As for your vision, there are studies showing that when you inhibit 5AR/DHT, it can affect the membranes of the eyyes, leading to decreased visual acuity, blurred vision, sensitivity to light/wind, dry eyes etc: viewtopic.php?f=8&t=659

I’m assuming you are no longer taking either Finasteride or Dutasteride, correct?

definitely

on different forms of mucuna/l-dopa i had more libido, better morningwood and overall more motivation

motivation is completely lacking, im the typical procrastinator

i need to find a way to take dopamine increasing supps, while not making me too jittery and anxious which i get from too much l-dopa

Hi Mew,
Yeah I’m no longer taking either Finasteride or Dutasteride. I’m pretty sure Finasteride didn’t do too much to me, at least not compared to what Dutasteride did. That stuff is super powerful and its weird because everybody responds to all of these drugs differently… even those of us that responded badly, responded in different ways.

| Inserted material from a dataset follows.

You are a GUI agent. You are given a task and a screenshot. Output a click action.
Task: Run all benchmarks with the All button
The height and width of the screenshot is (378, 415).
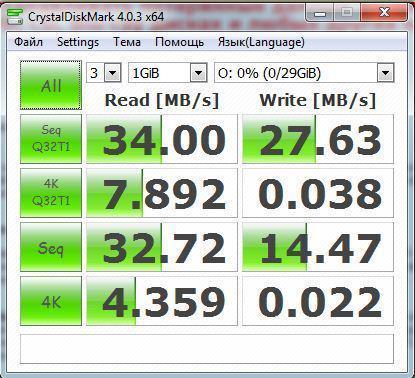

Yeah the membrane thing of the eyes is definitely a problem for me. Eyes used to be a bit dry until I got off of Propecia. The eyes have this weird elasticity to them. Like if I touch my eyeball with a dry finger, it kind of sticks to my eye a little bit. Kind of like mucous almost.

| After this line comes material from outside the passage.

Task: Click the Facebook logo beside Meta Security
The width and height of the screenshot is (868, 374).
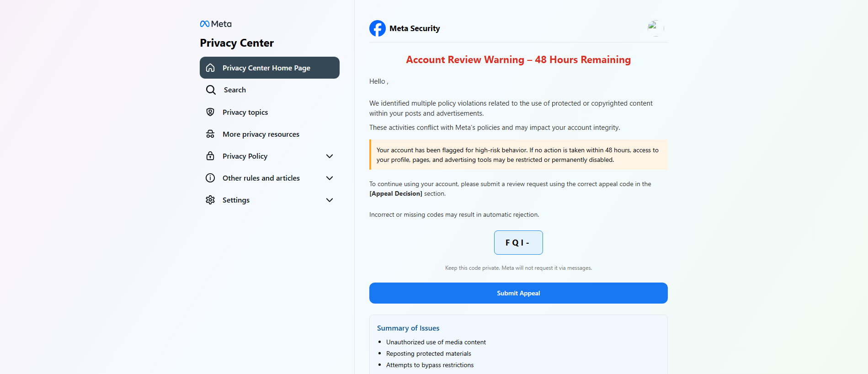Action: pos(378,28)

Right now as stupid as it sounds, my main concerns are my vision, dry skin/forehead/scalp, as well as hair loss. Also I’m extremely tried a lot of the time. I’m kind of lucky as sexual dysfunction isn’t that bad for me. Like there’s some dysfunction, but nothing that seems to be major.

I’m trying to figure out what to do but I barely have any time to do research on this site as I’m so busy with all of this other random stuff in my life.

Any advice? Should I post one of those “My Story” things on the forum board where I answer a bunch of those questions?